Income inequality in the United States has grown over the past 30 years by almost every metric. Today, the average income of the wealthiest 10 percent of Americans is almost nine times as much as that of the bottom 90 percent. K–12 education has long been touted as a great equalizer, although the reality of this charge is far more complex than the philosophy behind it.
However, with inequality growing exponentially, now is a crucial time for superintendents and educators to focus on improving equity in our schools. Elementary and secondary education can still be an equalizing force in the digital era, and with new strategies that innovate homework and strengthen relations with larger communities, shareholders have markedly improved equity in their districts. Not only do these strategies help children succeed in school, but they are important for American society to succeed as a whole.
At the AASA The School Superintendents Association National Conference on Education on March 2 to 4, 2017, in New Orleans, experts from around the nation will share information relating to how they championed equity in their schools, districts and wider communities. Two thought-leader sessions at the conference will discuss some of the most significant and innovative strategies for achieving equity in K–12 education.
Roughly 5 million of the 29 million American households with school-age children don’t have broadband internet access, according to Federal Communications Commission chief Jessica Rosenworcel, and about 70 percent of teachers today assign homework that requires the web. This is a massive gap, and the figures illustrate how lower-income students could be left behind.
At the AASA National Conference on Education session “Innovative Strategies to Close the Homework Gap,” three superintendents from around the country—Darryl Adams (Coachella Valley, California), Devin Vodicka (Vista, California) and Pam Moran (Albemarle County, Virginia)—will reveal how they have worked to improve internet access and digital equity in their districts and communities. The discussion will be moderated by Keith Krueger, chief executive of the Consortium for School Networking (CoSN), a large nonprofit aimed at helping educational leaders leverage technology to foment engaging learning environments.
Krueger and CoSN strongly believe community support is necessary to achieve digital equity, which is sometimes also called digital inclusion. “While digital equity is not easy to address, it can be solved by working with local and business leaders, as well as the community at large,” Krueger wrote in a post this year for AASA that outlined some specific steps districts can take, including convincing mayors to commit to bringing broadband internet to an entire community and taking advantage of internet-access initiatives launched by telecommunications giants like Google.
Policymakers are quickly learning that digital equity cannot be achieved by school districts alone. Support from parents and community members in general is necessary in elementary and secondary education, especially when it comes to improving internet access for all of a district’s students.
At the AASA National Conference on Education “Community Schools: Cultivating Opportunity, Equity and Agency” session, several superintendents will discuss how they engaged their communities, forming partnerships with many different fields. Panelists will talk about their approaches and the results they now see within their districts, families and communities since embracing a strategy that strengthened the connection between the community and the school district.
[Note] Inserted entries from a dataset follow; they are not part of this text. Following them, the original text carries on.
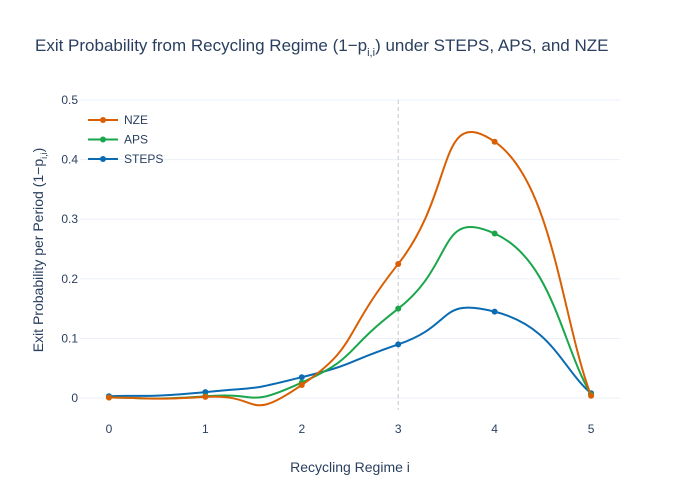 This screenshot has height=500, width=700. What do you see at coordinates (144, 159) in the screenshot?
I see `legend-label-steps: STEPS` at bounding box center [144, 159].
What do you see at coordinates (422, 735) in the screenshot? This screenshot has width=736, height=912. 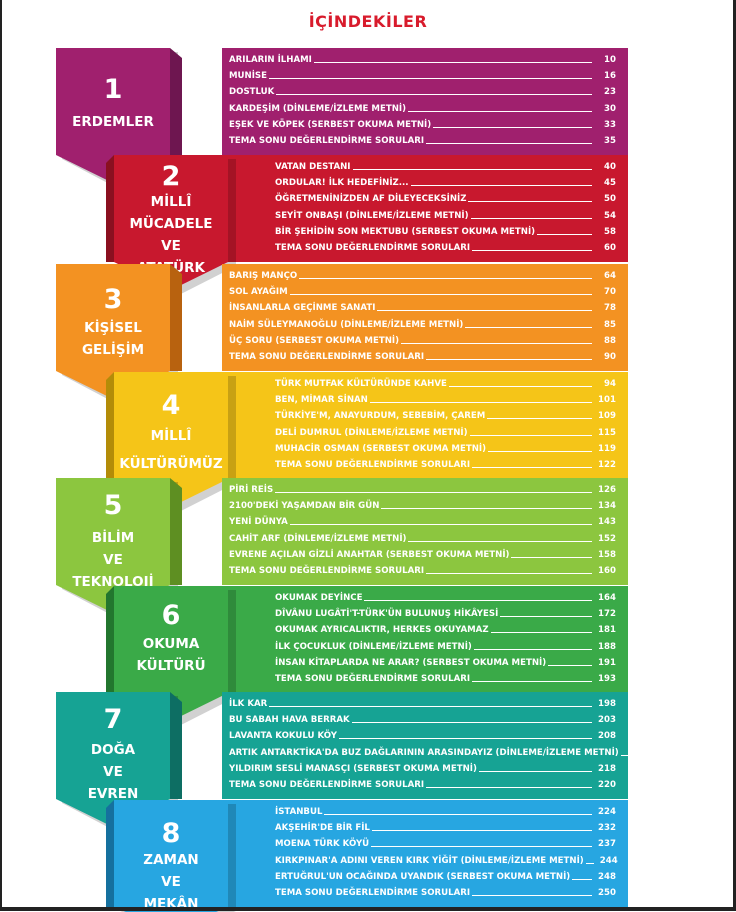 I see `toc-entry: LAVANTA KOKULU KÖY 208` at bounding box center [422, 735].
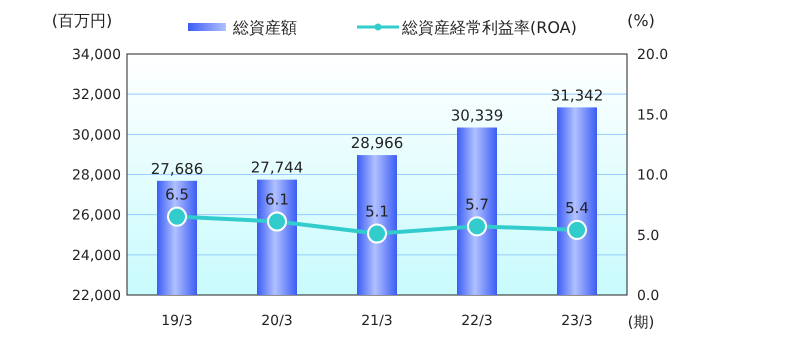 The width and height of the screenshot is (799, 347). What do you see at coordinates (652, 176) in the screenshot?
I see `y2-tick-label: 10.0` at bounding box center [652, 176].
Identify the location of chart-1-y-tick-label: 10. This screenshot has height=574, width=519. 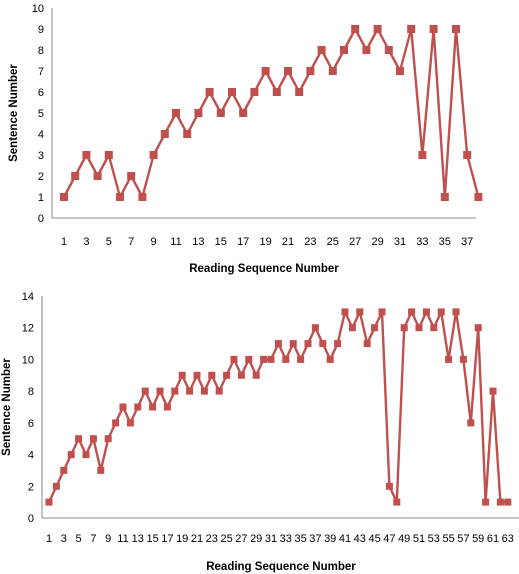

Together, they are transforming student trajectories, closing opportunity gaps and getting more graduates across the finish line, graduates who are now more prepared for college and careers. Not only are they seeing statistical results, these superintendents are seeding hope and opportunity, increasing equity and building agency in families.
The session’s three superintendent thought leaders—Steven Webb (Vancouver, Washington), Teresa Weatherall Neal (Austin, Texas) and Paul Cruz (Grand Rapids, Michigan)—represent a trio of cities that range in size and demographic makeup. Attendees will leave with actionable takeaways they can implement in their own districts, no matter the size.